Member of the Riksdag
- In office 4 October 2010 – 10 June 2024

Secretary of the Sweden Democrats
- In office Early 2005 – 7 May 2005
- Preceded by: Jan Milld
- Succeeded by: Björn Söder

Personal details
- Born: 14 November 1972 (age 53) Nyköping's Eastern Parish, Nyköping Municipality, Södermanland County, Sweden
- Party: Sweden Democrats
- Occupation: Politician

= David Lång =

Swedish politician (born 1972)

Lars David Lång (born 14 November 1972) is a former Swedish member of the Riksdag for the Sweden Democrats from 2010 to 2024.

He has been a member of the Taxation Committee from October 2010 until January 2010 when he left the Taxation Committee to join the Social Insurance Committee in January 2012. He left the Social Insurance Committee in October 2014 and after the 2014 general election and rejoined the Taxation Committee. He is also a board member for the Sweden Democrats.

== Career ==
===Early life===
Lång was born in Nyköping in 1972 before to Stockholm in 1995 to pursue studies in business administration and economics. He worked as a payroll administrator for the Swedish Armed Forces but was fired from the job in 2006 due to his involvement with the Sweden Democrats.

===Politics===
Lång joined the Sweden Democrats in 1999. During the 2006 general election Lång was chosen to be on the twelfth place for the Sweden Democrat's ballot list. In 2009 he was chosen to be on the Diocese of Stockholm and as a substitute member for the Swedish Church meeting (Kyrkomötet (Svenska kyrkan)). Since 2014 he is a full member of the Swedish Church meeting.
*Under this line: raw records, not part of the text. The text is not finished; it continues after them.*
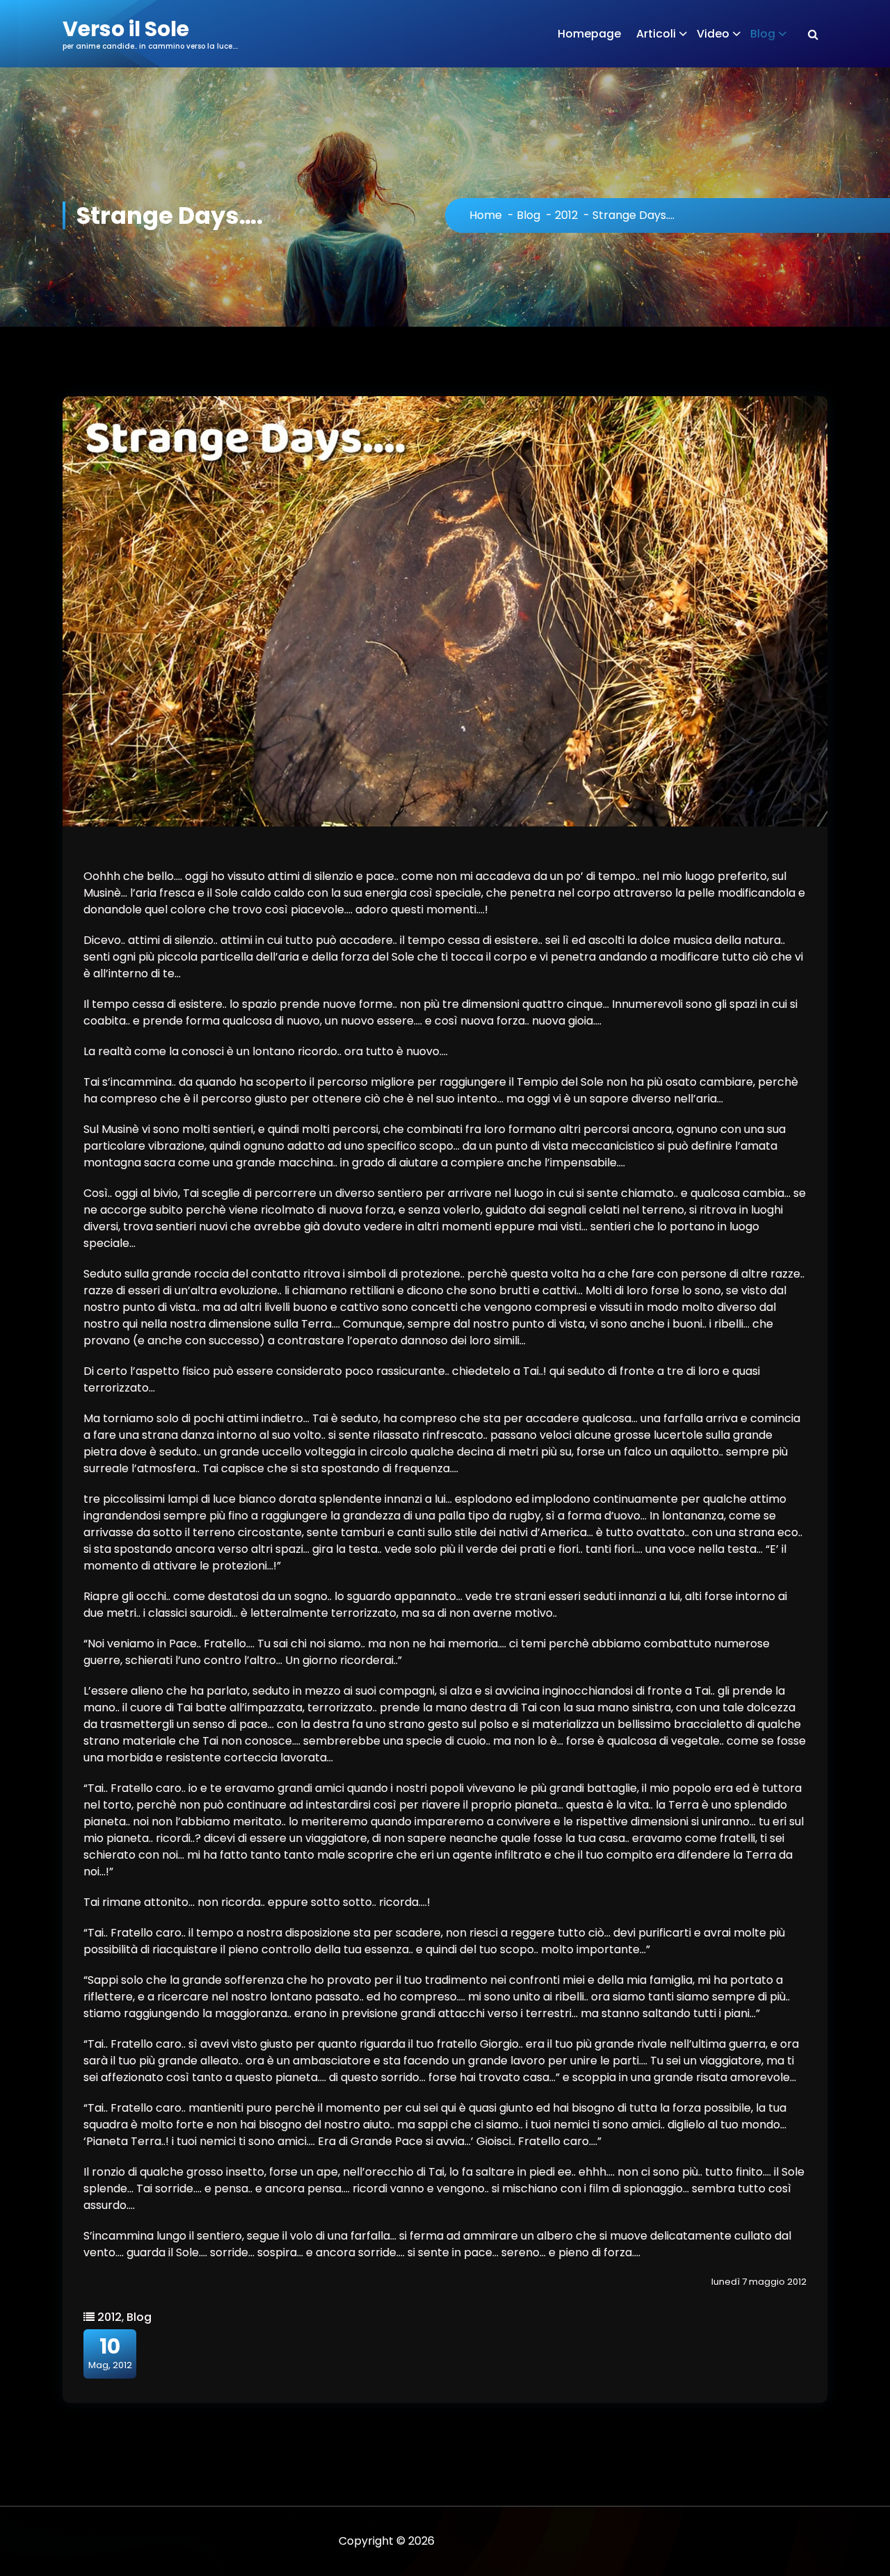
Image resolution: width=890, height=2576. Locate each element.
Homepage (589, 34)
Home (485, 215)
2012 (566, 215)
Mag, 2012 (110, 2353)
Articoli (656, 34)
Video (713, 34)
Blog (762, 34)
Lång is also the author behind the Sweden Democrats economic planning program. He is also a host of Radio SD, the Sweden Democrats radio program, and the Sweden Democrats' voice in Stockholm's community radio. Long is considered to be one of the party's traditionalists with ideas closer to former SD chairman Mikael Jansson. Lång has said that his beliefs include limiting immigration and foreign influence over Sweden, and that he previously supported Sweden's entrance into the European Union in 1995 but has since changed his view and supports a Swedish-EU exit.

In the 2010 general election Lång campaigned for place number 20 on the Sweden Democrats ballot. He ended up being the last person to be elected since the Sweden Democrats received 20 seats in the Riksdag in the 2010 general election. He was elected and served in the Taxation Committee. He later left the Taxation Committee and later represented his party in the Social Insurance Committee after he left the Taxation Committee. He later rejoined the Taxation Committee after the 2014 general elections.

===Ausländer raus controversy===
In June 2024, during a post-election party following the European Parliament election, Lång was caught on tape by an Expressen journalist while singing the German anti-immigration slogan "Ausländer raus, Ausländer raus" over the song "L'amour toujours" during an interview with SD spokesperson Richard Jomshof. The journalist reported that Lång attempted to take the recording equipment after realizing he was being recorded. Jomshof then urged Lång to leave.

Following the incident, SD Riksdag leader Linda Lindberg, stated that Lång "was very tired and acted in kind of a buffoonish way", and that she "expected higher standards" from him in future occasions. Lång gave a subsequent press release in which he apologised and claimed he was unaware of the song's association to extremism, but said he would resign his seat in the Riksdag to avoid further negative publicity. He was replaced by Mats Hellhoff.